Work to complete >> Copy the lines between the one holding "This screenshot has height=414, width=833." and the one holding "coord(306,217)", inclusive, reproducing each one without any change.

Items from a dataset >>
* * *
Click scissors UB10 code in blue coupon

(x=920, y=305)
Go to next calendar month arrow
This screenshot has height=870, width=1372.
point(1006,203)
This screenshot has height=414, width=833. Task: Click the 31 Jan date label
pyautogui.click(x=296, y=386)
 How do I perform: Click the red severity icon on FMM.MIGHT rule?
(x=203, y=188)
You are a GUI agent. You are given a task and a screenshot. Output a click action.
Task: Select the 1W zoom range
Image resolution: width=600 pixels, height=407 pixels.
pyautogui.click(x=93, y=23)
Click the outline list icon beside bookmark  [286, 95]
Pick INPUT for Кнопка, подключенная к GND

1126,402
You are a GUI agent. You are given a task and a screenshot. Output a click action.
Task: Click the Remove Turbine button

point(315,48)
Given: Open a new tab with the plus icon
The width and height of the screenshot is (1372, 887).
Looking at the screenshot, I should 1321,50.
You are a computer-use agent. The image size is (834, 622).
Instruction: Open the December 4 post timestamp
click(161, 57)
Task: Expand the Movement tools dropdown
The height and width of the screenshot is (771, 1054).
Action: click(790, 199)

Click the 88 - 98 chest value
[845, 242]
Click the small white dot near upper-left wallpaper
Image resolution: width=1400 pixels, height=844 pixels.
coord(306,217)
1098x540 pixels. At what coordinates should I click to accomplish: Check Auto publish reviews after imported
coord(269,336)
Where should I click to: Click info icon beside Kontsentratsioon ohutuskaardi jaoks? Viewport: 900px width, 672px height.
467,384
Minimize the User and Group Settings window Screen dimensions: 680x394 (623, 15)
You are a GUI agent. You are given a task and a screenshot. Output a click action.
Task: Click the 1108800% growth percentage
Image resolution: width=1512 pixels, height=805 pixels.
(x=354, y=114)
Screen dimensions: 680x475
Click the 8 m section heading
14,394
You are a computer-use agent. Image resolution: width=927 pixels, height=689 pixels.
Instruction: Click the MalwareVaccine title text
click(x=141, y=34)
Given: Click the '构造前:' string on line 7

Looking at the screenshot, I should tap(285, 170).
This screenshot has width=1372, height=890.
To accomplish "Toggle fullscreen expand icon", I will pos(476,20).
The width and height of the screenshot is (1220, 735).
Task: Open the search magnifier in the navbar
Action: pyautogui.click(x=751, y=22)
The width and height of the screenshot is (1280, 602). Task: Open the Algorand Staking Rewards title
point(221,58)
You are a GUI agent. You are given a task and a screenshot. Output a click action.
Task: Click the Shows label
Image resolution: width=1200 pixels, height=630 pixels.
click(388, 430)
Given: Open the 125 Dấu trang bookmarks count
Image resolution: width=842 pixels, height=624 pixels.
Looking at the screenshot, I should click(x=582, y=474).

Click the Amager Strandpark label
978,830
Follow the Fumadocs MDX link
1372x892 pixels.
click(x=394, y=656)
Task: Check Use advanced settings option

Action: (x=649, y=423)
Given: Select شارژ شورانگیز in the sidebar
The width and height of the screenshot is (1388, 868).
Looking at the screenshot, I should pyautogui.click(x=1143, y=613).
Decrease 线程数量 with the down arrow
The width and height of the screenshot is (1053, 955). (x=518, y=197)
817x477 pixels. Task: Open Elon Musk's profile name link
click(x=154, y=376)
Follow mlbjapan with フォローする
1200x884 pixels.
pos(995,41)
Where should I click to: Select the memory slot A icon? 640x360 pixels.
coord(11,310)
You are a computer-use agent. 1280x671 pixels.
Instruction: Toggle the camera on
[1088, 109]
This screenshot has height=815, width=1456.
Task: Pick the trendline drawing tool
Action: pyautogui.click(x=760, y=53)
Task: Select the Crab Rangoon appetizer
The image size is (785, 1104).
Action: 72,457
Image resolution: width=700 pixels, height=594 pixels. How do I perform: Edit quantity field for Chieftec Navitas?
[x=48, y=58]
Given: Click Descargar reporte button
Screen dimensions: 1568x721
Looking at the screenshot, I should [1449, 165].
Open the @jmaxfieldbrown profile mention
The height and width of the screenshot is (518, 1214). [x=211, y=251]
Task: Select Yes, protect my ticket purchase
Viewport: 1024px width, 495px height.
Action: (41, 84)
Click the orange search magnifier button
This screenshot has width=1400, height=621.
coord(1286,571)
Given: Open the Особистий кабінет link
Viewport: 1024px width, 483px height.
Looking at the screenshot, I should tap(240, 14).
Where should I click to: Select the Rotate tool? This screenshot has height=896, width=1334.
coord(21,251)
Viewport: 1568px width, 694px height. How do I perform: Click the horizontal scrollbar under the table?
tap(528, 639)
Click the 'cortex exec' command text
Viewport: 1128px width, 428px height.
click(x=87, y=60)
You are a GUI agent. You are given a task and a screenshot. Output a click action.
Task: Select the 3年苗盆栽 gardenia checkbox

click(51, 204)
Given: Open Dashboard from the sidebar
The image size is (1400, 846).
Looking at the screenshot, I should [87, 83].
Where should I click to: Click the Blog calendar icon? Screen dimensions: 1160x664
* * *
Result of the exercise >>
This screenshot has height=414, width=833. Task: Click the 31 Jan date label
pyautogui.click(x=296, y=386)
 How do I perform: Click the red severity icon on FMM.MIGHT rule?
(x=203, y=188)
You are a GUI agent. You are given a task and a screenshot. Output a click action.
Task: Select the 1W zoom range
Image resolution: width=600 pixels, height=407 pixels.
pyautogui.click(x=93, y=23)
Click the outline list icon beside bookmark  [286, 95]
Pick INPUT for Кнопка, подключенная к GND

1126,402
You are a GUI agent. You are given a task and a screenshot. Output a click action.
Task: Click the Remove Turbine button

point(315,48)
Given: Open a new tab with the plus icon
The width and height of the screenshot is (1372, 887).
Looking at the screenshot, I should 1321,50.
You are a computer-use agent. The image size is (834, 622).
Instruction: Open the December 4 post timestamp
click(161, 57)
Task: Expand the Movement tools dropdown
The height and width of the screenshot is (771, 1054).
Action: click(790, 199)

Click the 88 - 98 chest value
[845, 242]
Click the small white dot near upper-left wallpaper
Image resolution: width=1400 pixels, height=844 pixels.
coord(306,217)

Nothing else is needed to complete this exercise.